We colored for a short time and then a little girl and her father wandered over to join us. Again, my heart turned in my chest. My mind anticipated questions that I would not know how to answer. What if she asks why L does not speak? Or what if she asks why she is not coloring inside the lines? Or why her hand occasionally shakes? How do I explain a condition that I really know little about, let alone how to articulate it in language that a child would understand?

Just as quickly, my fears disappeared. "What's your name?" asked the little girl in the blue hello kitty shirt. I told her our names and from there the conversation soared, "What's your favorite color, L? I like purple and white. Do you like blue, L? What about red? My dad likes grey..." On and on she chatted with us and not once did she ask why I responded for L, or why L did not make eye contact or seem engaged. She did not question anything. When L grew tired of coloring we got up to walk around the library and not soon after we left we heard a little voice behind us, "L! You forgot your picture!" The blue-shirted girl held out the picture with great concern, not wanting L to leave without it. Later, she ran around to find us again saying, "WAIT! I have to show L my picture!"

This interaction with the little blue shirted girl fills me with such hope. She did not see L as someone to be treated differently, instead she saw her as someone valuable with thoughts, ideas, and favorites. She did not approach the conversation hesitantly or with uncertainty, she approached L as a human being - as a friend. This whole experience has had my mind reeling - I am thinking about humanity and beauty, value and worth. 

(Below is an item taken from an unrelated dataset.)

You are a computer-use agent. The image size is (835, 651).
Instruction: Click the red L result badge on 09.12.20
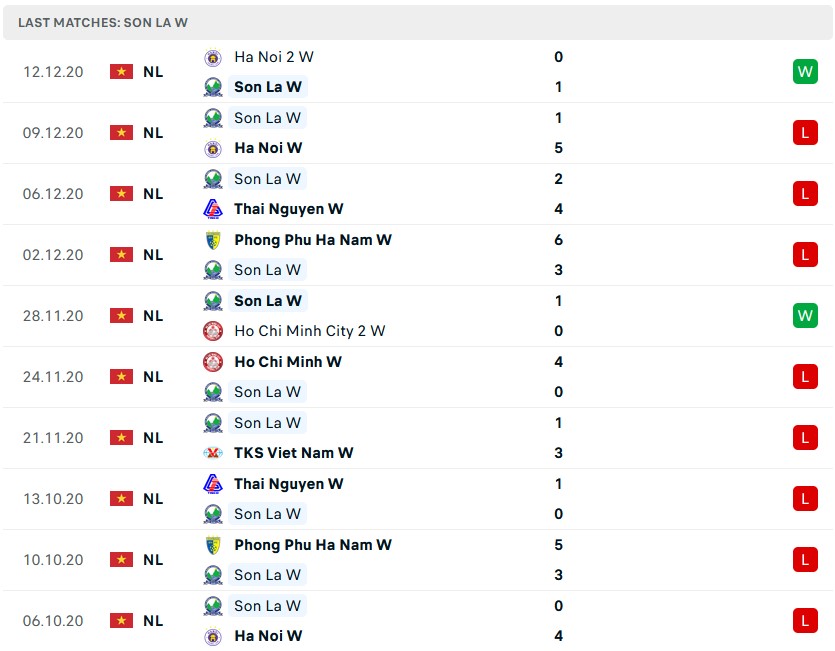tap(805, 133)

It occurred to me that so often we attach value to people based on how well they speak, or what they accomplish... we define ourselves by our actions, or how well we dress, what grades we get, or how many places we have traveled to.

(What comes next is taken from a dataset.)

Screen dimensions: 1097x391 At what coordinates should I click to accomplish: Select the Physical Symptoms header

But we are not our actions, our words, or our attitudes. We are not the clothes we wear or the thoughts we think. We are not our to-do lists or our hobbies. 

We are not valuable because of the labels people tack onto us. 

(and we tack onto ourselves.) 


We are valuable because we are made in the image of God, fearfully and wonderfully - and the very fact that our heart is still beating, means that God is preserving our bodies another day and that is worth celebrating. Celebrating with gusto. Fully and lavishly. We are valuable because we are alive.

These are words I do not claim to understand completely, but I am trying to let them turn over in my mind until they are engraved upon my soul, written on my hands, seasoned in every conversation. I want to learn to see people, all people, as treasures. I want to enter conversations knowing that people are fragile and delicate and full of beauty untold - that they have favorites, (favorite colors, favorite foods, favorite moments...) they have ideas and thoughts that could change the world if I let them. I want to live a life that welcomes other people to be who they are created to be  - and not who I want them to be or think they ought to be. 

So little blue shirted girl, thank you. Thank you for re-teaching me a lesson I needed to hear. Thank you for filling me with hope, and for helping in the transformational process of my heart from stone to flesh.